CHEF MASSIMO BOTTURA BECOMES UNEP GOODWILL AMBASSADOR
The 29th of September marked the International Day of Awareness of Food Loss and Waste. This important day stresses that food waste places unnecessary pressure on our natural resources; depleting them and generating greenhouse gases which negatively affect the climate and biodiversity.
Food loss and waste is responsible for about 8% of global greenhouse gas emissions. Reducing the level of waste is one of the most effective ways in which individuals, businesses and governments can reduce their impact on our climate.
Here are some key facts on food waste that help to illustrate the scale of the problem:
Roughly one third of the food produced that is intended for human consumption - about 1.3 billion tons and worth USD$1 trillion - is wasted or lost every year. That’s enough to feed 3 billion people.
25% of the world’s freshwater supply is used to grow food that is never eaten.
Annual per capita waste by consumers is between 95-115kgs a year for Europeans and North Americans, while in south and south-eastern Asia, it is 6-11kgs.
At the retail level, large quantities of food are wasted because of quality standards that over emphasise appearance. In fact, half of all produce is thrown away in the US because it is deemed too “ugly” to eat; this amounts to 60 million tons of fruits and vegetables.
According to a survey conducted by Respect Food, 63% of people don’t know the difference between “use by” and “best before” dates. Foods with “use by” dates are perishable and must be eaten before the given date. Foods with “best before” dates can be eaten after the given date but it won’t be at its best quality.
Crops are sometimes left unharvested because they do not meet supermarket quality, which is often determined by appearance.

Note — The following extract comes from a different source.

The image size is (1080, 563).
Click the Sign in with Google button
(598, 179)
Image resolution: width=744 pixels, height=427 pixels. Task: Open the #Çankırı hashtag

In Europe, 40-60% of fish caught are discarded because they do not meet supermarket quality standards.
Grundig’s Respect Food Initiative works to inspire everyone in the fight against food waste. The brand is introducing solutions to tackle waste in kitchens with innovative products and encouraging everyone to treat food with care and attention.
During COVID-19, Grundig’s "It starts at home" motto was replaced by "Let’s stay at home" campaign, led by Massimo Bottura, a chef patron and a social entrepreneur who is committed to fighting food waste and social isolation, especially amidst the pandemic. Using the power of social media and technology the campaign has been providing action tips that people can take at home.
We are extremely proud of our long standing partnership with Massimo, who was recently appointed by the UN Environment Program (UNEP) as a Goodwill Ambassador. His appointment on the International Day of Awareness of Food Loss and Waste intends to send a message to inspire a change of mind-set and show that it starts at home, in our kitchens. “There is no room for food loss and waste, especially as millions across the world go hungry,” said Inger Andersen, Executive Director of UNEP. She also added; “The pandemic is a wake-up call reminding us of the urgent need to transform our relationship with nature and in particular, rethink the way we produce and consume food. I am delighted that Massimo Bottura, who is already making a difference through his Refettorios, is joining forces with UNEP to help bring real change.”
“If we can use all of the ingredients to the fullest potential and shop more efficiently, we will reduce the amount of waste we are creating,” Bottura added. “In my role as UNEP Goodwill Ambassador, I will fight to reduce this global issue.”
Bottura noted that we all must start asking and understanding where our food comes from, taking action to preserve food memories and techniques that can help us innovate for the future and take care not to repeat practices and consumption behaviours that have caused the challenges in our food system today. He adds that the act of cooking – as well as that of feeding oneself – must become an ethical choice, not just a question of taste.